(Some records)
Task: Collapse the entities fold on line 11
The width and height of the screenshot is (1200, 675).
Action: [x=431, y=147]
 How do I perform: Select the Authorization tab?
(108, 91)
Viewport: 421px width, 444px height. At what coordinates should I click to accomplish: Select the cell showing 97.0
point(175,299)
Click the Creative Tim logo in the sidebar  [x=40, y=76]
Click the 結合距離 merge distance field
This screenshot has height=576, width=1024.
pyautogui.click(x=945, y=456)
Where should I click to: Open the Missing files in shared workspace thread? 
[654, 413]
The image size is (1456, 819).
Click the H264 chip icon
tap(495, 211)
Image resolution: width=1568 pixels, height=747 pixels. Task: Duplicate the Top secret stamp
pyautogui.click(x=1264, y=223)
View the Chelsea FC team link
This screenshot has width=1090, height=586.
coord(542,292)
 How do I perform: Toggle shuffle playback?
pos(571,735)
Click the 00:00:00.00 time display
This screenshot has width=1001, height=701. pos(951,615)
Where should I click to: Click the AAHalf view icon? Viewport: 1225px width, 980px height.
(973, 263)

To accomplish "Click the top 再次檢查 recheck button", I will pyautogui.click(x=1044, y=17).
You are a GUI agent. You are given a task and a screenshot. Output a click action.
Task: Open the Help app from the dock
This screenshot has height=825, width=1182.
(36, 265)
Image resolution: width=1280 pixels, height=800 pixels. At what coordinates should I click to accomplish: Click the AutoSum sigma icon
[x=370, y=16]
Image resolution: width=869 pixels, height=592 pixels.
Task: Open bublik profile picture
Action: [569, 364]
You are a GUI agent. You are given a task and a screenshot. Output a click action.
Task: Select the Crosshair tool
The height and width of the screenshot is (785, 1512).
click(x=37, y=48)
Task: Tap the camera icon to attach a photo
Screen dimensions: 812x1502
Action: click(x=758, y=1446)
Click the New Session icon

EXERCISE DESCRIPTION:
Copy the listing word for word from its first line through the line containing "Action: [569, 364]", and give those lines only.

OUTPUT BELOW:
Task: Collapse the entities fold on line 11
The width and height of the screenshot is (1200, 675).
Action: [x=431, y=147]
 How do I perform: Select the Authorization tab?
(108, 91)
Viewport: 421px width, 444px height. At what coordinates should I click to accomplish: Select the cell showing 97.0
point(175,299)
Click the Creative Tim logo in the sidebar  [x=40, y=76]
Click the 結合距離 merge distance field
This screenshot has height=576, width=1024.
pyautogui.click(x=945, y=456)
Where should I click to: Open the Missing files in shared workspace thread? 
[654, 413]
The image size is (1456, 819).
Click the H264 chip icon
tap(495, 211)
Image resolution: width=1568 pixels, height=747 pixels. Task: Duplicate the Top secret stamp
pyautogui.click(x=1264, y=223)
View the Chelsea FC team link
This screenshot has width=1090, height=586.
coord(542,292)
 How do I perform: Toggle shuffle playback?
pos(571,735)
Click the 00:00:00.00 time display
This screenshot has width=1001, height=701. pos(951,615)
Where should I click to: Click the AAHalf view icon? Viewport: 1225px width, 980px height.
(973, 263)

To accomplish "Click the top 再次檢查 recheck button", I will pyautogui.click(x=1044, y=17).
You are a GUI agent. You are given a task and a screenshot. Output a click action.
Task: Open the Help app from the dock
This screenshot has height=825, width=1182.
(36, 265)
Image resolution: width=1280 pixels, height=800 pixels. At what coordinates should I click to accomplish: Click the AutoSum sigma icon
[x=370, y=16]
Image resolution: width=869 pixels, height=592 pixels.
Task: Open bublik profile picture
Action: [569, 364]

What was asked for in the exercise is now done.